*Problem requirements*: Give back the lines below verbatim, omitting all pictures.

Source records
┄┄┄┄┄┄┄┄┄┄
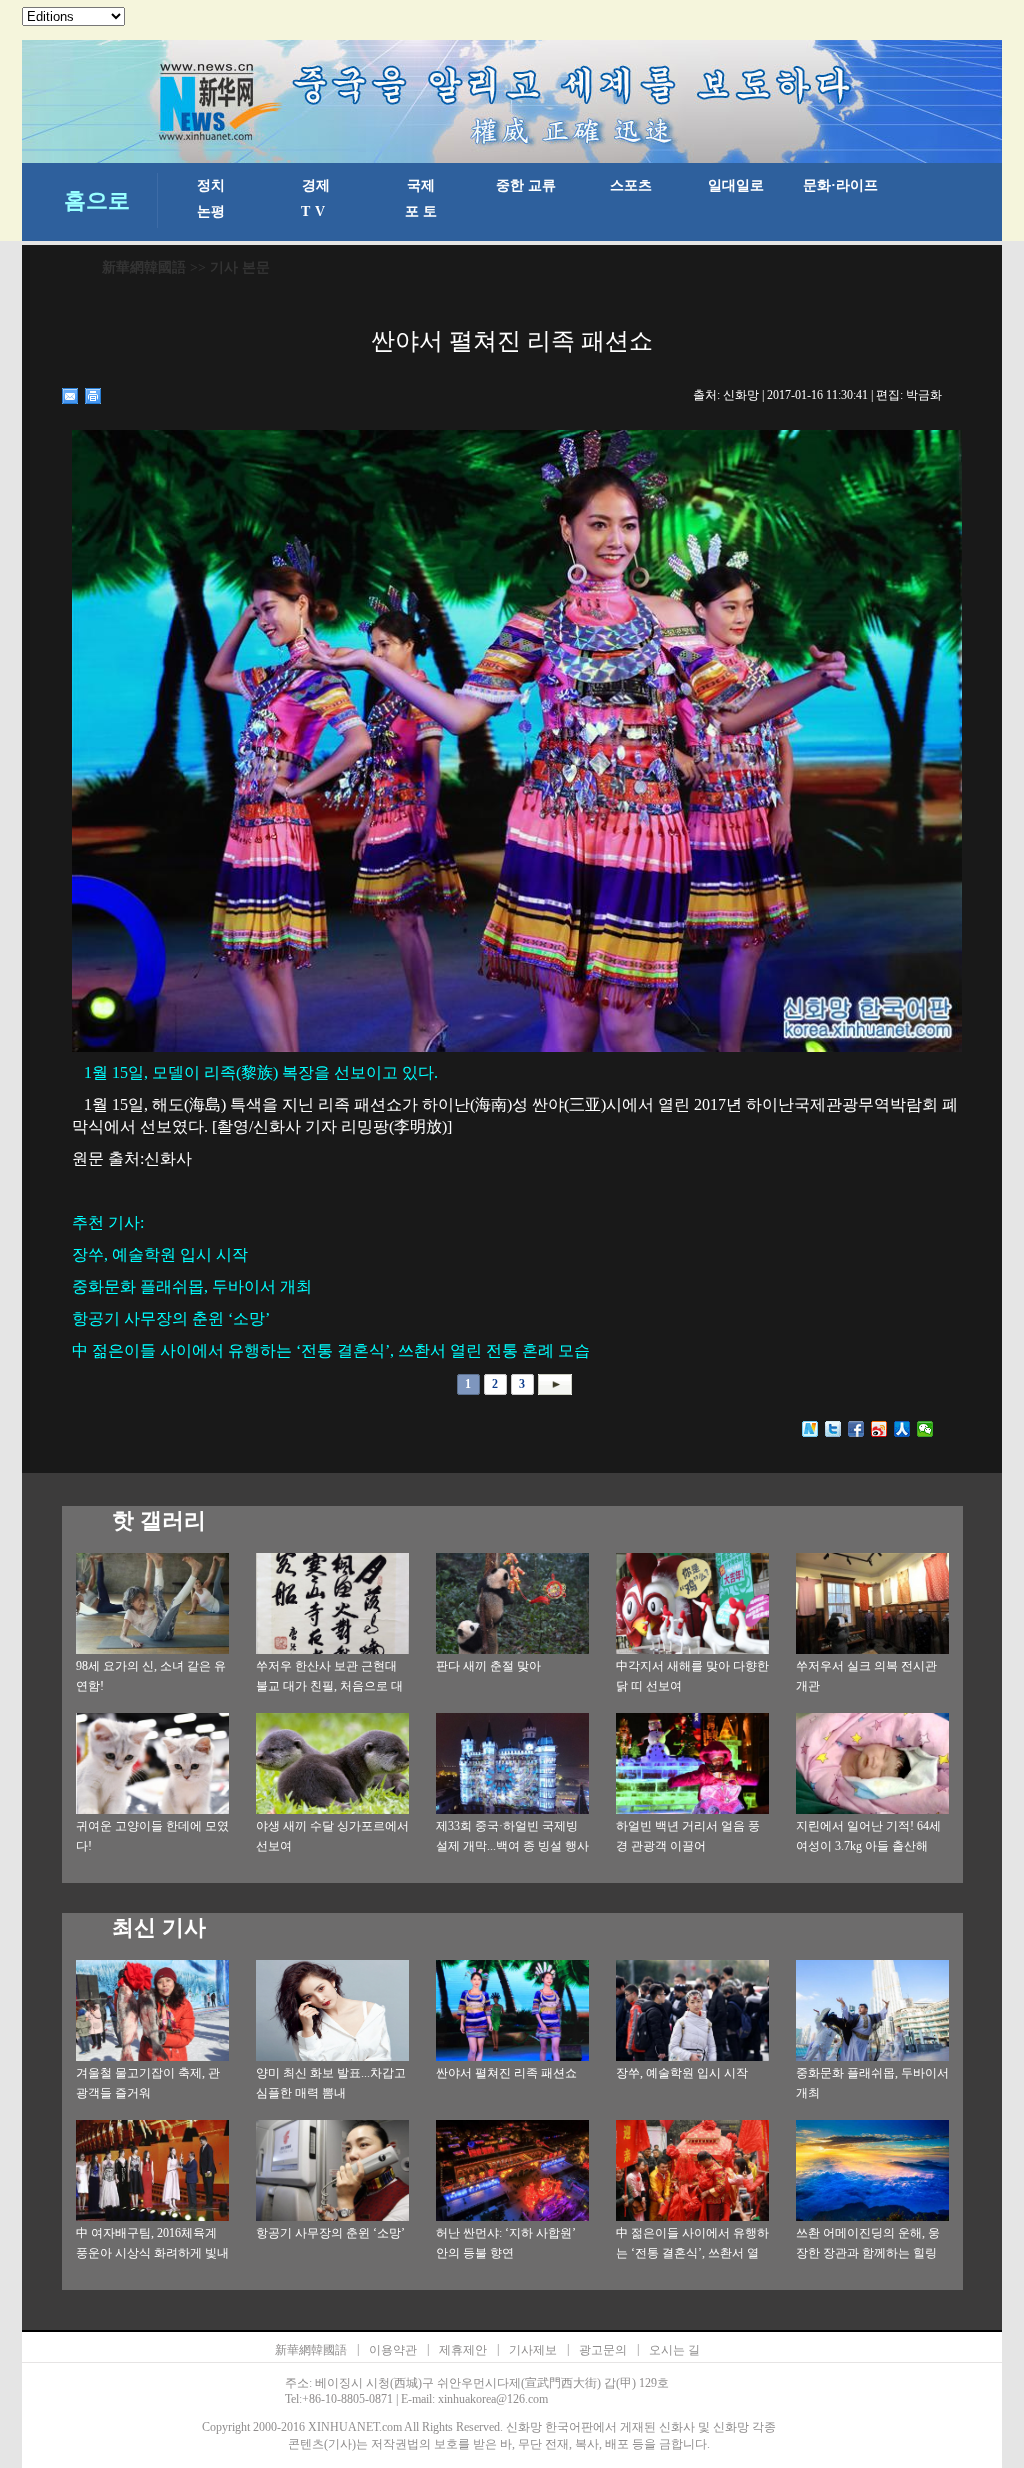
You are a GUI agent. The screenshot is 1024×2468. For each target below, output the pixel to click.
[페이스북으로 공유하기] (856, 1429)
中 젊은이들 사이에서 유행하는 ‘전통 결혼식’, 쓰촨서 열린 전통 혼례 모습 (692, 2253)
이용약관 (393, 2350)
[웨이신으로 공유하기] (925, 1429)
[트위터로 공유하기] (833, 1429)
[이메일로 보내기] (70, 396)
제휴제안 (463, 2350)
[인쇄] (93, 396)
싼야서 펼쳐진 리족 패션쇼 (506, 2073)
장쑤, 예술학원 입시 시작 (682, 2073)
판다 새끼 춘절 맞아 (488, 1666)
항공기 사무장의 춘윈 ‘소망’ (330, 2233)
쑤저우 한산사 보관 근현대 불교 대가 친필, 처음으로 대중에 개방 (329, 1686)
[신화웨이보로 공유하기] (810, 1429)
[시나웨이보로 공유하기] (879, 1429)
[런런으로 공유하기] (902, 1429)
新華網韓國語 (144, 267)
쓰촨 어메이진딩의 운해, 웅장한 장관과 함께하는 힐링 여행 (868, 2253)
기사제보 (533, 2350)
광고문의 (603, 2350)
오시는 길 (674, 2350)
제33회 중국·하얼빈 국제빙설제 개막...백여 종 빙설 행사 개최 (512, 1846)
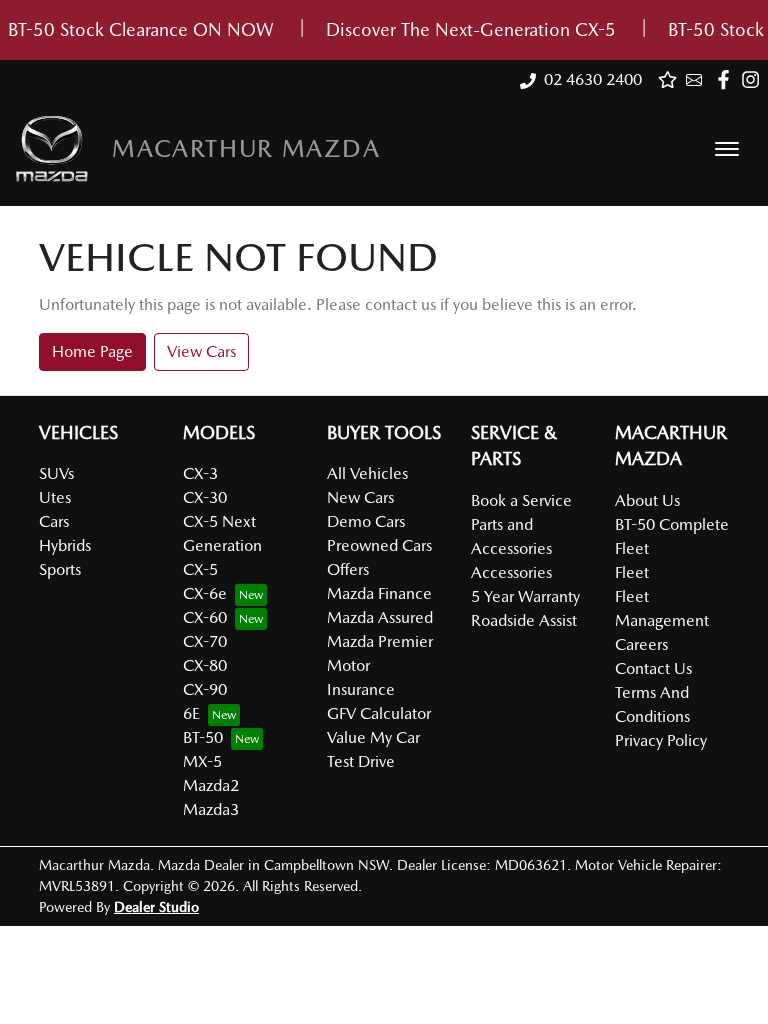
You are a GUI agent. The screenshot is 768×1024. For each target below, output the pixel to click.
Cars (54, 521)
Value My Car (373, 737)
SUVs (56, 473)
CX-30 (205, 497)
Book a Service (521, 500)
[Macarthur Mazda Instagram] (754, 79)
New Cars (360, 497)
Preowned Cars (379, 545)
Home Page (92, 351)
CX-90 (205, 689)
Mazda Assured (380, 617)
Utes (55, 497)
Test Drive (361, 761)
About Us (647, 500)
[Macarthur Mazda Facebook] (727, 79)
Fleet (632, 572)
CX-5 (200, 569)
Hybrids (65, 545)
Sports (60, 569)
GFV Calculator (379, 713)
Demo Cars (366, 521)
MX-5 (202, 761)
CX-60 (205, 617)
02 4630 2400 (593, 79)
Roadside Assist (524, 620)
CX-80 (205, 665)
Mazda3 (211, 809)
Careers (641, 644)
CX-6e (205, 593)
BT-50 (203, 737)
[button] (727, 149)
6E (191, 713)
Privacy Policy (661, 740)
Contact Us (653, 668)
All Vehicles (367, 473)
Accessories (511, 572)
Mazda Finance (379, 593)
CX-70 (205, 641)
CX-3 (200, 473)
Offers (348, 569)
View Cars (201, 351)
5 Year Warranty (525, 596)
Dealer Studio (156, 907)
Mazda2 (211, 785)
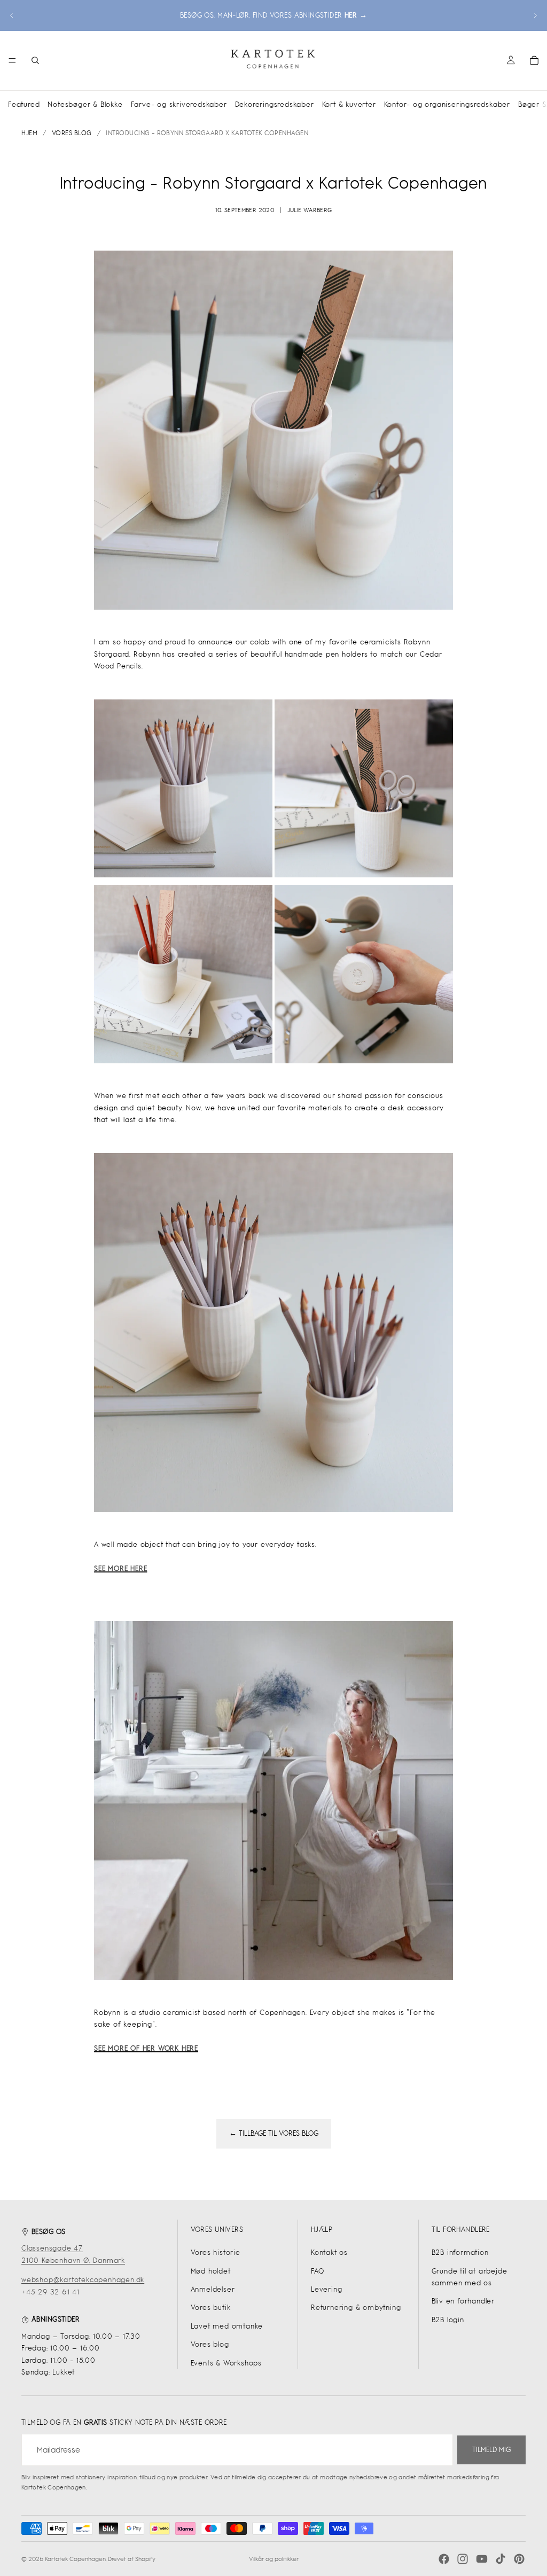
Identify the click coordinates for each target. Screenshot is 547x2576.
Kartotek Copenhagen (75, 2559)
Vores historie (215, 2252)
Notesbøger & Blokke (85, 104)
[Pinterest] (519, 2558)
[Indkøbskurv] (534, 60)
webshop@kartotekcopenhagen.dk (82, 2280)
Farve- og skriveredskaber (179, 104)
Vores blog (210, 2344)
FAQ (317, 2271)
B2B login (448, 2320)
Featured (24, 104)
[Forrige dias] (12, 15)
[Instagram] (462, 2558)
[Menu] (12, 60)
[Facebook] (443, 2558)
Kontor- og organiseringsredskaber (447, 104)
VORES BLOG (72, 133)
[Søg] (35, 60)
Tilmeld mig (491, 2450)
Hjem (29, 133)
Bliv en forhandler (463, 2301)
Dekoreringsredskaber (274, 104)
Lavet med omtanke (227, 2326)
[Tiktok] (500, 2558)
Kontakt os (329, 2252)
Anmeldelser (213, 2289)
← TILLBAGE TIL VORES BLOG (273, 2133)
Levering (326, 2289)
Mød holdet (211, 2271)
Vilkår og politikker (274, 2559)
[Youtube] (481, 2558)
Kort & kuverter (349, 104)
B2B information (460, 2252)
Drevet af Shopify (131, 2559)
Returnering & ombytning (356, 2307)
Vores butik (211, 2307)
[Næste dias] (535, 15)
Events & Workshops (226, 2363)
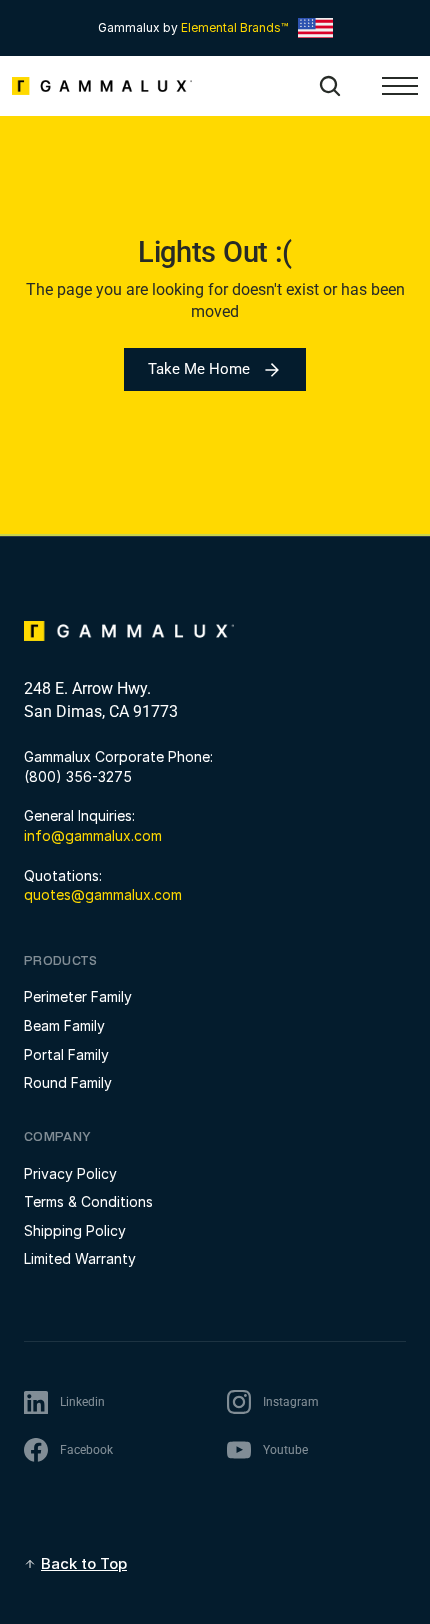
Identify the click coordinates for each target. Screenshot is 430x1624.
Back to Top (84, 1563)
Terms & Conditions (88, 1201)
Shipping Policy (75, 1230)
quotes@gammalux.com (103, 894)
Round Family (68, 1082)
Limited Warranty (80, 1258)
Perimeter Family (78, 996)
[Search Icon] (330, 86)
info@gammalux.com (93, 835)
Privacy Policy (70, 1173)
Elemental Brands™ (234, 27)
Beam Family (64, 1025)
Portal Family (66, 1054)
┄┄┄┄┄┄┄┄┄┄
*Answer for the task*:
You are a GUI agent. The screenshot is 1024×2468. For each target below, output the pixel to click.
[페이스북으로 공유하기] (856, 1429)
中 젊은이들 사이에서 유행하는 ‘전통 결혼식’, 쓰촨서 열린 전통 혼례 모습 (692, 2253)
이용약관 (393, 2350)
[웨이신으로 공유하기] (925, 1429)
[트위터로 공유하기] (833, 1429)
[이메일로 보내기] (70, 396)
제휴제안 (463, 2350)
[인쇄] (93, 396)
싼야서 펼쳐진 리족 패션쇼 (506, 2073)
장쑤, 예술학원 입시 시작 (682, 2073)
판다 새끼 춘절 맞아 (488, 1666)
항공기 사무장의 춘윈 ‘소망’ (330, 2233)
쑤저우 한산사 보관 근현대 불교 대가 친필, 처음으로 대중에 개방 (329, 1686)
[신화웨이보로 공유하기] (810, 1429)
[시나웨이보로 공유하기] (879, 1429)
[런런으로 공유하기] (902, 1429)
新華網韓國語 (144, 267)
쓰촨 어메이진딩의 운해, 웅장한 장관과 함께하는 힐링 여행 (868, 2253)
기사제보 (533, 2350)
광고문의 (603, 2350)
오시는 길 (674, 2350)
제33회 중국·하얼빈 국제빙설제 개막...백여 종 빙설 행사 개최 (512, 1846)
You are a GUI agent. The screenshot is 768×1024. For each target below, output the pixel to click.
Cars (54, 521)
Value My Car (373, 737)
SUVs (56, 473)
CX-30 (205, 497)
Book a Service (521, 500)
[Macarthur Mazda Instagram] (754, 79)
New Cars (360, 497)
Preowned Cars (379, 545)
Home Page (92, 351)
CX-90 (205, 689)
Mazda Assured (380, 617)
Utes (55, 497)
Test Drive (361, 761)
About Us (647, 500)
[Macarthur Mazda Facebook] (727, 79)
Fleet (632, 572)
CX-5 (200, 569)
Hybrids (65, 545)
Sports (60, 569)
GFV Calculator (379, 713)
Demo Cars (366, 521)
MX-5 (202, 761)
CX-60 (205, 617)
02 4630 2400 (593, 79)
Roadside Assist (524, 620)
CX-80 (205, 665)
Mazda3 (211, 809)
Careers (641, 644)
CX-6e (205, 593)
BT-50 (203, 737)
[button] (727, 149)
6E (191, 713)
Privacy Policy (661, 740)
Contact Us (653, 668)
All Vehicles (367, 473)
Accessories (511, 572)
Mazda Finance (379, 593)
CX-70 (205, 641)
CX-3 (200, 473)
Offers (348, 569)
View Cars (201, 351)
5 Year Warranty (525, 596)
Dealer Studio (156, 907)
Mazda2 (211, 785)
Identify the click coordinates for each target. Screenshot is 547x2576.
Kartotek Copenhagen (75, 2559)
Vores historie (215, 2252)
Notesbøger & Blokke (85, 104)
[Pinterest] (519, 2558)
[Indkøbskurv] (534, 60)
webshop@kartotekcopenhagen.dk (82, 2280)
Farve- og skriveredskaber (179, 104)
Vores blog (210, 2344)
FAQ (317, 2271)
B2B login (448, 2320)
Featured (24, 104)
[Forrige dias] (12, 15)
[Instagram] (462, 2558)
[Menu] (12, 60)
[Facebook] (443, 2558)
Kontor- og organiseringsredskaber (447, 104)
VORES BLOG (72, 133)
[Søg] (35, 60)
Tilmeld mig (491, 2450)
Hjem (29, 133)
Bliv en forhandler (463, 2301)
Dekoreringsredskaber (274, 104)
Lavet med omtanke (227, 2326)
[Tiktok] (500, 2558)
Kontakt os (329, 2252)
Anmeldelser (213, 2289)
← TILLBAGE TIL VORES BLOG (273, 2133)
Levering (326, 2289)
Mød holdet (211, 2271)
Vilkår og politikker (274, 2559)
[Youtube] (481, 2558)
Kort & kuverter (349, 104)
B2B information (460, 2252)
Drevet af Shopify (131, 2559)
Returnering & ombytning (356, 2307)
Vores butik (211, 2307)
[Næste dias] (535, 15)
Events & Workshops (226, 2363)
Identify the click coordinates for each target. Screenshot is 430x1624.
Back to Top (84, 1563)
Terms & Conditions (88, 1201)
Shipping Policy (75, 1230)
quotes@gammalux.com (103, 894)
Round Family (68, 1082)
Limited Warranty (80, 1258)
Perimeter Family (78, 996)
[Search Icon] (330, 86)
info@gammalux.com (93, 835)
Privacy Policy (70, 1173)
Elemental Brands™ (234, 27)
Beam Family (64, 1025)
Portal Family (66, 1054)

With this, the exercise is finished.